David Cameron est devenu dimanche le premier chef du gouvernement britannique à publier sa déclaration d’impôts pour tenter de reprendre la main dans l’affaire des «Panama Papers» qu’il avoue avoir mal gérée.

Le Premier ministre britannique David Cameron, qui a reconnu qu’il avait bien détenu des parts dans la société offshore de son père à la suite des révélations contenues dans les Panama Papers, a publié dimanche ses déclarations fiscales des six derniers exercices.

Il veut ainsi se montrer «totalement ouvert et transparent» sur ses finances et prouver qu’il n’a rien fait d’illégal et toujours payé ses impôts. C’est la première fois que le chef du gouvernement britannique fournit de tels documents.

Ces documents, diffusés en ligne dimanche matin, indiquent que M. Cameron a payé un peu moins de 76.000 livres (94.000 euros) d’impôts sur quelque 200.000 livres (248.000 euros) de revenus en 2014-2015. Les montants sont similaires pour l’exercice 2013-2014.

M. Cameron a également reçu à deux reprises la somme de 100.000 livres de la part de sa mère en 2011, selon The Guardian, qui, en tant que membre de l’International Consortium of Investigative Journalists, a pu consulter les Panama Papers.

Ces dons sont sujets à polémique, étant donné qu’ils permettent d’éluder les droits de succession, qui atteindraient 80.000 livres dans ce cas-ci (99.000 euros). Selon le porte-parole de M. Cameron, ses parents ont légué quelques années auparavant une ancienne demeure à son frère, et la somme en question correspond à la part qui revenait au Premier ministre.

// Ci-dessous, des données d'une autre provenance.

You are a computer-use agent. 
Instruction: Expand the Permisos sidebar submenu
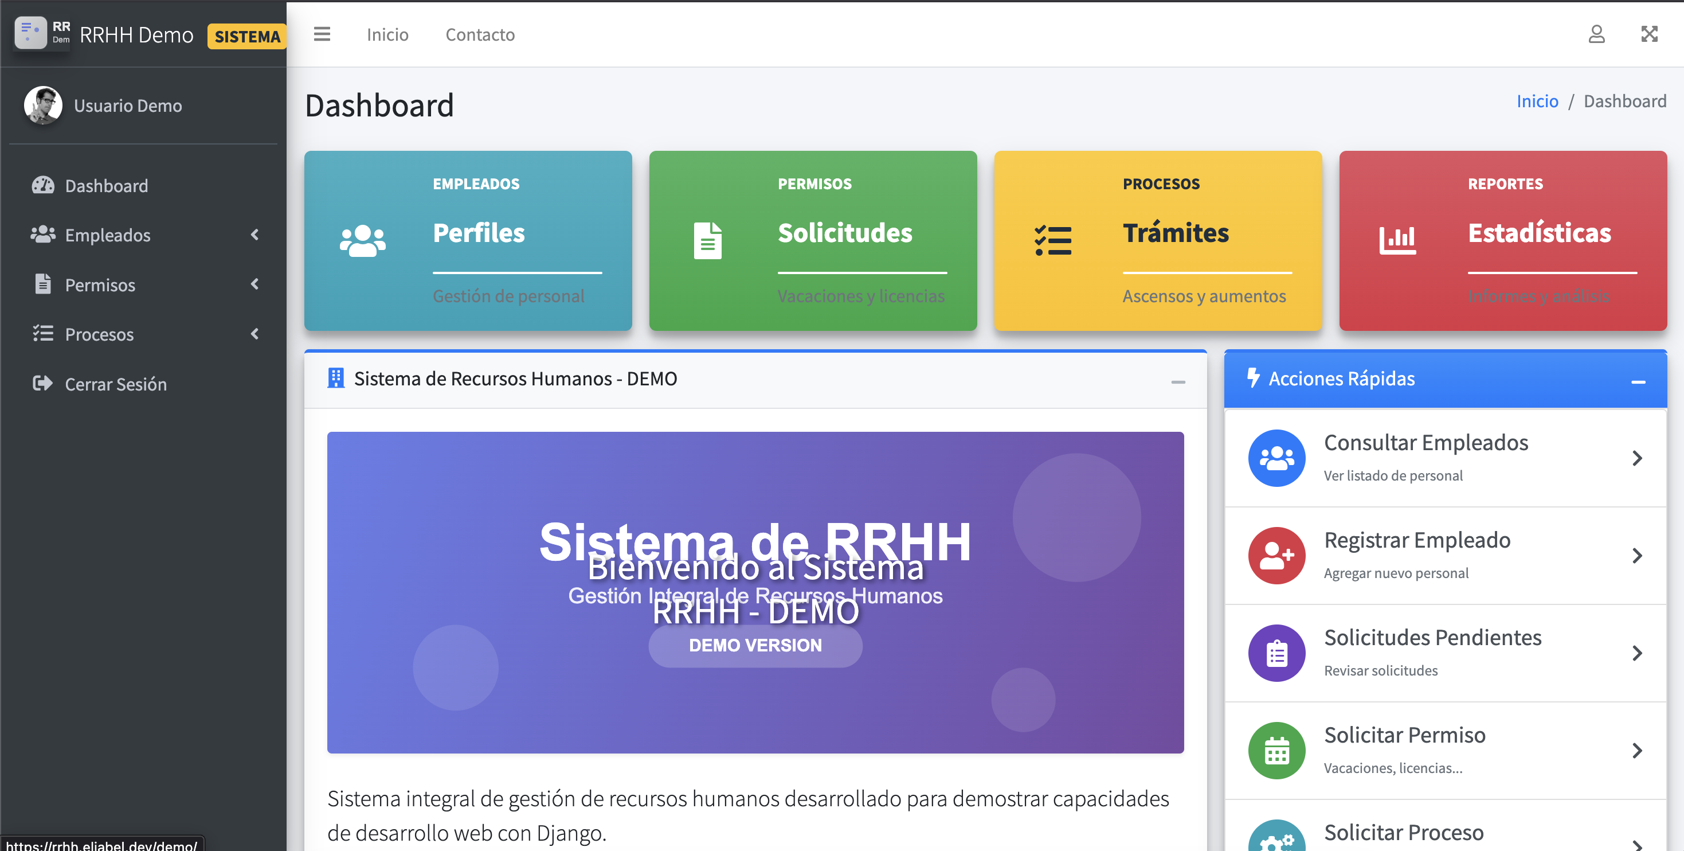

«Ca n’a pas été une grande semaine», a reconnu dès M. Cameron samedi lors d’un congrès du parti conservateur, ajoutant qu’il aurait «dû mieux gérer cette histoire».

Il a fallu quatre communiqués alambiqués de ses services avant qu’il ne décide finalement de reconnaître, jeudi soir, qu’il avait possédé des actions dans cette société offshore.

«J’ai appris la leçon»

«Je sais que j’aurais dû mieux gérer cette affaire, ne blâmez pas mes conseillers, la faute m’en revient, j’ai appris la leçon», a-t-il souligné.

Au même moment, plusieurs centaines de personnes réclamaient sa tête devant Downing Street, vêtus de chapeaux Panama pour certains et de chemises hawaïennes pour les plus téméraires.